Today, it was a matter of three different cars. The first, took us from the hotel to Pinkham's Notch Visitor's Center where we dropped our stuff off to pick up later in the day. The second took us from Pinkham's Notch to the Mountain Washington Auto Road. (and it turned out to be from the White Mountain Hostel, where we were spending the next night!) The third car was a couple of guys going up to the top of Mount Washington for a ham radio event. There are signs posted everywhere on the road strictly prohibiting hitchhiking, but nobody seemed to care that we were blatantly ignoring those signs.
We got to the top of Mount Washington and were able to get our picture taken at the summit sign, which was crowded with a line at least 30 deep the day before. (call me nuts, but I don't think you've earned the right to take your picture at the sign when you DROVE up.

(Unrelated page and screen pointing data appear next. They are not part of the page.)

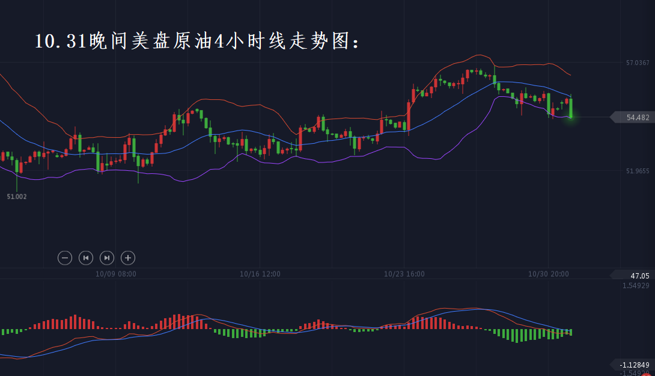Click the zoom out minus icon
655x376 pixels.
click(65, 258)
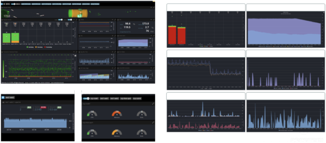The width and height of the screenshot is (326, 143).
Task: Expand the top request panel to fullscreen
Action: 154,7
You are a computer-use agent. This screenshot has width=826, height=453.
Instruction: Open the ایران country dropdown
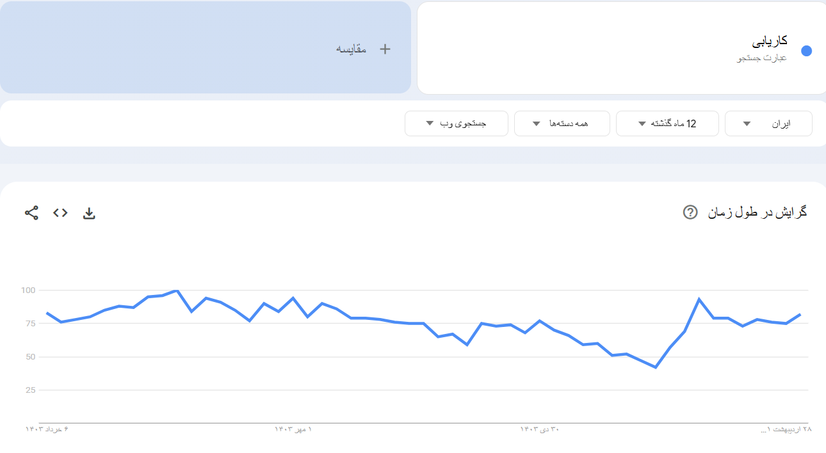pos(768,123)
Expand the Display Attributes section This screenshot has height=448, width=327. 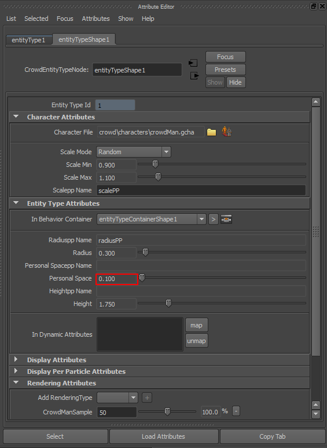tap(16, 359)
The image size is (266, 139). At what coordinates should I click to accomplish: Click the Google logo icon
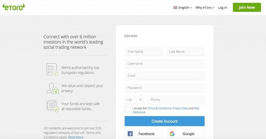[172, 134]
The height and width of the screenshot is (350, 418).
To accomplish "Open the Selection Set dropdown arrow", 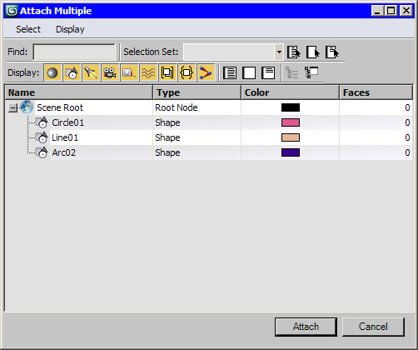I will coord(279,52).
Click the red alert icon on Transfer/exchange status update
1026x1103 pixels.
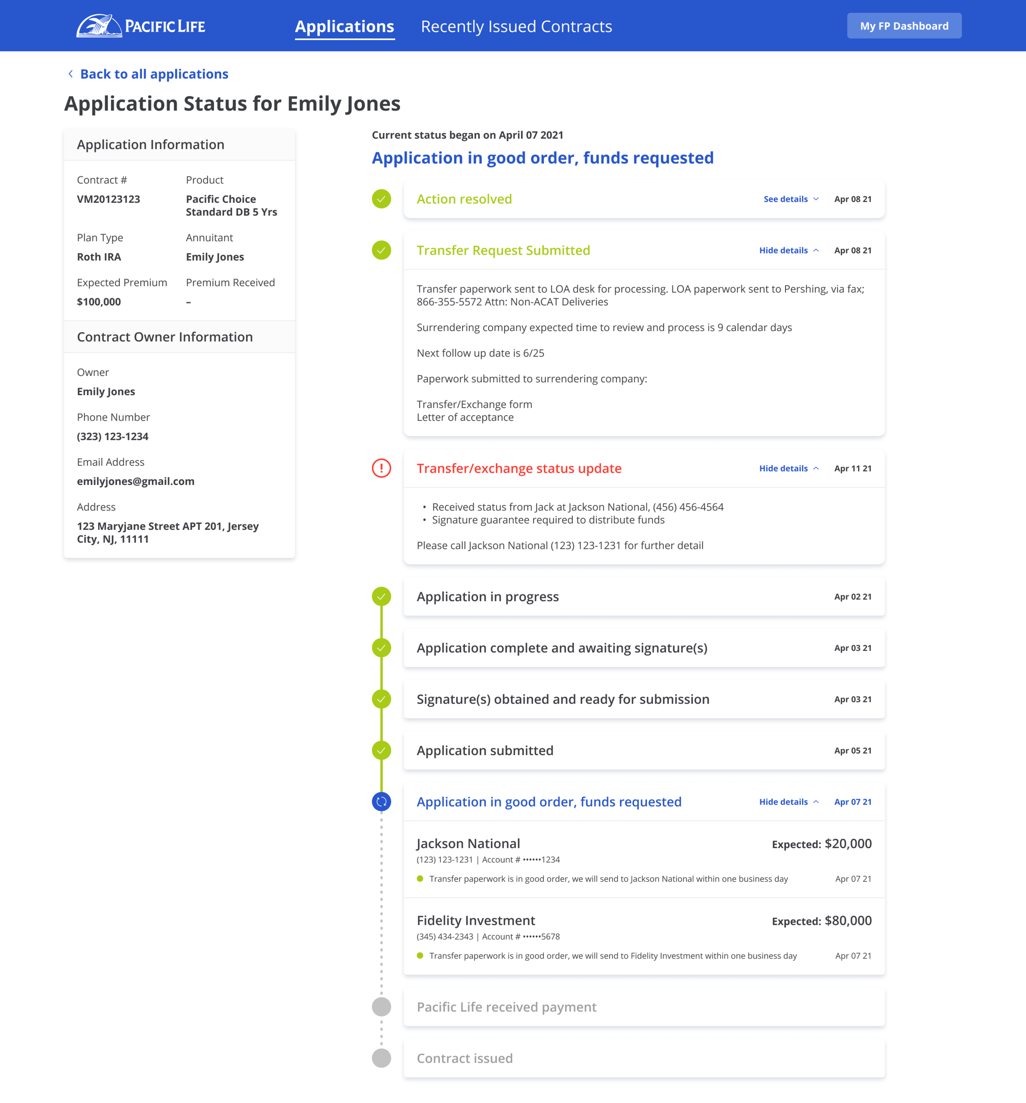tap(381, 468)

Just sayin')
It is a tradition for thru-hikers to moon the train as it goes by. But I'm more about spreading love and goodwill, not glimpses of my mosquito bitten bottom. We opted to wave instead. And I'm sure the passengers are eternally grateful. (Us mooning them may have been more traumatic than rolling backwards down the hill at breakneck speed!)
Unfortunately, my synopsis of the morning as "slow" was about to get put into perspective. From the hut, we went up to the summit of Mt. Madison and then descended to the notch. I had thought the morning was rocky and slow. I hadn't seen anything. Mt. Madison was also covered with boulders. And loose scree. So careful foot placement was paramount. It was agonizingly slow. We got to a marker on the trail and I nearly lost my mind. "Three miles? THREE MILES?? That took us almost three HOURS!" Yes, slack pack or no, we were averaging just over 1 mile per hour since the hut. It was torture.
I guess Subaru felt the same way, because after a brief sustenance break at the sign, he took off like a cog-train plummeting backwards down a mountain. I was practically running to keep up with him. Over roots, over rocks, through streams, up and down hills. After smashing my shin on a rock for the forth or so time, I finally yelled at him to slow down. I mean, 1 mile per hour is ridiculously slow, but we don't have to try to go for 5 miles per hour to make up time. Just chalk it up to the White Mountains trying to show us who is in charge.
At long last, we made it to Pinkham Notch and called the shuttle from White Mountain Hostel to pick us up.
For only a 13 mile slack pack, we were much more exhausted than I had anticipated.
Fortunately, we had hot showers, warm beds, clean sheets, and a hostel so pristine you could have eaten off the floor awaiting us. We did a resupply in town, ate, and fell into bed for a well deserved night's sleep.